By Birgit Vogt Majarek and Stefan Burische.Firm: Schima Mayer Starlinger
The Austrian Federal Administrative Court has recently annulled the first administrative penalty imposed by the Austrian Data Protection Authority based on the new provisions of the GDPR due to procedural irregularities.
In September 2018, the Austrian Data Protection Authority imposed one of the first penalties for unlawfully operating video surveillance based on the GDPR in Europe. In its decision, the Data Protection Authority concluded that a betting shop that used video surveillance was not only filming the direct entrance to the business premises of the shop but also the public parking and traffic areas in front of it, thus going far beyond the area where filming was necessary to achieve the video’s purpose (i.e. protection of property). In addition, the Data Protection Authority claimed that the video surveillance was not suitably disclosed, the statutory maximum storage period of 72 hours for video recordings was not observed and no protocols were kept of the processing operations, leading to a total fine of EUR 4,800 imposed by the Data Protection Authority on the company.
The company appealed against the decision and in its current ruling (dated 19 August 2019) the Austrian Federal Administrative Court annulled the administrative penalty imposed by the Austrian Data Protection Authority due to procedural irregularities.
According to Austrian jurisdiction, the Data Protection Authority can impose administrative fines on a legal entity for violations of the GDPR and the Austrian Data Privacy Act respectively, if the violations are committed by individuals who hold a leading position in the legal entity concerned or if the violations are caused by lack of supervision or control by a person in a leadership role. However, neither the decision nor any other procedural act of the Data Protection Authority indicated what behaviour by which individual had led to the infringements and was therefore attributable to the legal entity and could therefore be used as a basis for the administrative fine imposed.
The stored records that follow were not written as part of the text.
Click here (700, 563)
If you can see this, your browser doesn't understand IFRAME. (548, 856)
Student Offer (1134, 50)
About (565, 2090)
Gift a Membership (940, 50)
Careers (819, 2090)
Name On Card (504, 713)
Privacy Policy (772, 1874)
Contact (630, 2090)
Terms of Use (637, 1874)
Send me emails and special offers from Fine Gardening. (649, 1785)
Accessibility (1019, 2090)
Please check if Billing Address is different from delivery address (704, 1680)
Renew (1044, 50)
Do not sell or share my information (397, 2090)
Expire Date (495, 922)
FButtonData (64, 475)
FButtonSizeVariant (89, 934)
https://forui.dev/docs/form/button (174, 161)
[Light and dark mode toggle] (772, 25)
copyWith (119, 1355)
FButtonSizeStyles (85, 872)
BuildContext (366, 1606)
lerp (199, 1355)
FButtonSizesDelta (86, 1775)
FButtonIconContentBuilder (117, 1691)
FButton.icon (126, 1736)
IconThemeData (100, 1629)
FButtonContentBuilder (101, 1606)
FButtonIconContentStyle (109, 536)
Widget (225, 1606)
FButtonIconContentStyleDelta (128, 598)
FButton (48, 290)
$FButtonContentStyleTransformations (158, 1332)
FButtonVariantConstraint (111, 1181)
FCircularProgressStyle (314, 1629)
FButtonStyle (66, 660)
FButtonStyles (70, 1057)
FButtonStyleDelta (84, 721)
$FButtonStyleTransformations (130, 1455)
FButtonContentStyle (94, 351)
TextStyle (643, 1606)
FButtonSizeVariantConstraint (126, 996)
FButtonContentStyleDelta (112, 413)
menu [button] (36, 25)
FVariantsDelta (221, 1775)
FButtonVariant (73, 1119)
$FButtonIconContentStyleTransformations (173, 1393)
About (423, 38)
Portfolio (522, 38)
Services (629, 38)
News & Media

As the leading individual required was never named and thus never specified by the Data Protection Authority within the statutory time limits for prosecution, the Federal Administrative Court had to annul the administrative penalty imposed on the company.
Austrian Federal Administrative Court decision which was published recently is of interest since it has the effect of annulling one of the first penalties imposed for unlawfully operating a video surveillance based on the GDPR in Europe. Apart from continued understaffing of the Data Protection authorities given the additional duties created by the entry into force of the GDPR and its implementation into national law, this is probably also due to DPAs’ uncertainties in dealing with the new provisions of the GDPR in the first months after its implementation. Based on the list of decisions issued by the Austrian Data Protection Authority to date, and based on our practice, we believe the Austrian authorities have taken on board the provisions of the GDPR in the meantime.